Dividend forecasts for ASX 200 healthcare shares
Let's take a look at the forecast 2025 dividend yields for ASX 200 healthcare shares.
In this article, we'll focus on the top 10 ASX 200 healthcare shares by market capitalisation.
The following chart shows the consensus analysts' forecasts for 2025 dividends, as published on the CommSec trading platform today.
We've calculated the dividend yields these forecasts equate to based on share prices at the time of writing.
We've also included the dividend amounts paid in 2024 so you can compare them to the 2025 predictions.
These ASX 200 healthcare shares are listed in order of market cap from largest to smallest.
ASX 200 healthcare share | 2024 dividend | Forecast 2025 dividend | Yield |
CSL Ltd (ASX: CSL) | $3.986 | $3.706 | 1.36% |
Pro Medicus Limited (ASX: PME) | 40 cents | 54.5 cents | 0.19% |
ResMed CDI (ASX: RMD) | 29.7 cents | 31.2 cents | 0.81% |
Cochlear Ltd (ASX: COH) | $4.10 | $4.45 | 1.41% |
Fisher & Paykel Healthcare Corporation Ltd (ASX: FPH) | 38.1 cents | 38.9 cents | 1.24% |
Sonic Healthcare Ltd (ASX: SHL) | $1.06 | $1.09 | 3.85% |
Telix Pharmaceuticals Ltd (ASX: TLX) | N/A | N/A | N/A |
Ramsay Health Care Ltd (ASX: RHC) | 80 cents | 88.5 cents | 2.61% |
EBOS Group Ltd (ASX: EBO) | $1.096 | 89.4 cents | 2.39% |
Ansell Ltd (ASX: ANN) | 58 cents | 63.7 cents | 1.84% |
So, Sonic Healthcare is expected to pay the highest dividend yield of this group in 2025.
The pathology and radiology provider will announce its 1H FY25 results and interim dividend on 20 February.

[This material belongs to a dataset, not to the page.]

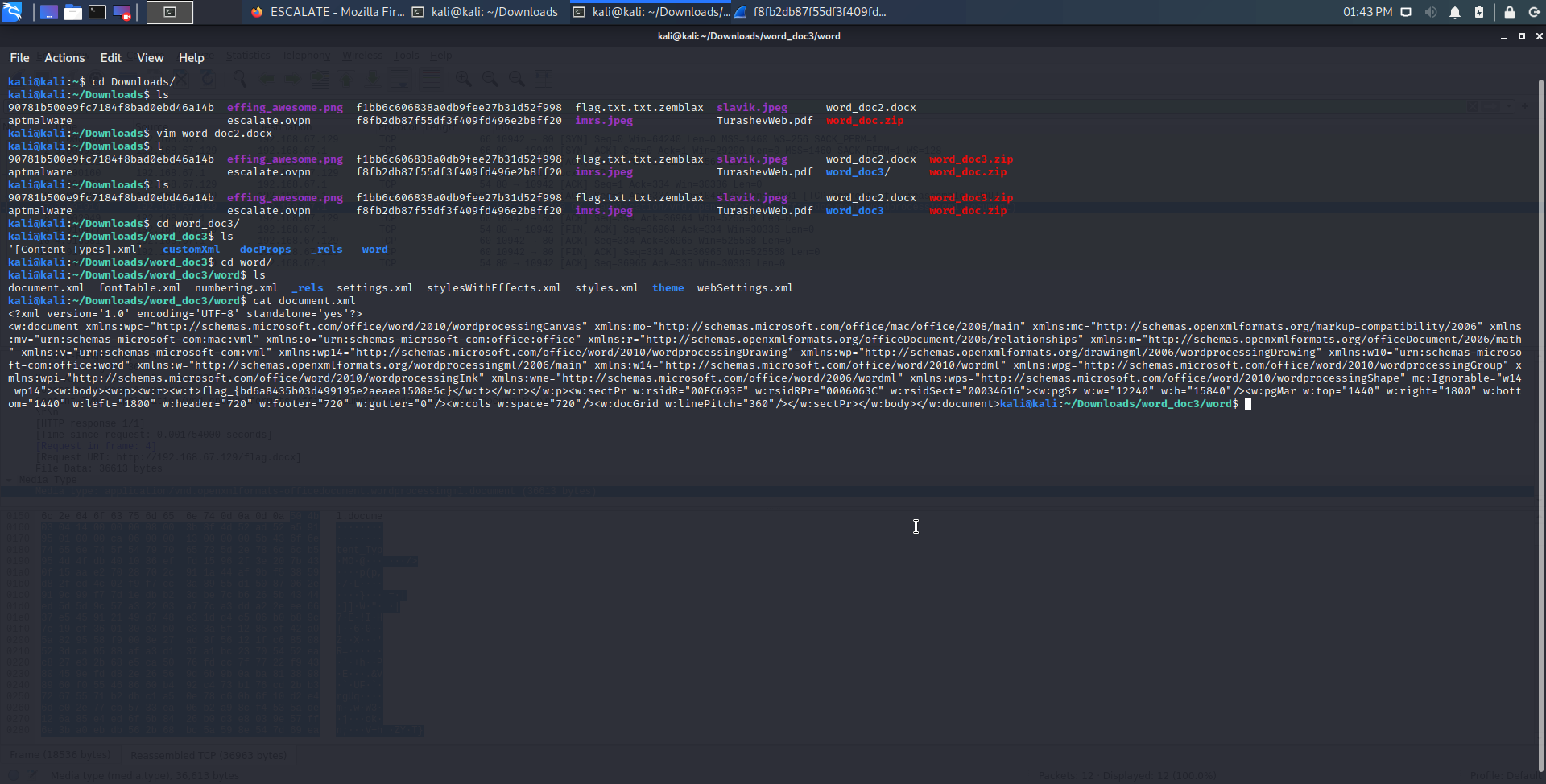This screenshot has height=784, width=1546.
Task: Open the Actions menu
Action: (64, 58)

What's up with the low dividends?
As you can see, the ASX 200 healthcare sector generally does not pay high dividend yields.
In 2024, dividends made up just 1.5% of the healthcare sector's total return of 7.51%.
One reason healthcare stocks do not pay high dividends is the capital investment required to keep these businesses going.
Healthcare companies spend a lot of money on the research and development (R&D) of new medicines, technological advancements, and maintenance of expensive equipment.
This is particularly true of the ASX biotechs, such as CSL, which need a huge amount of capital to develop drugs and conduct medical trials in order to gain approval for public use.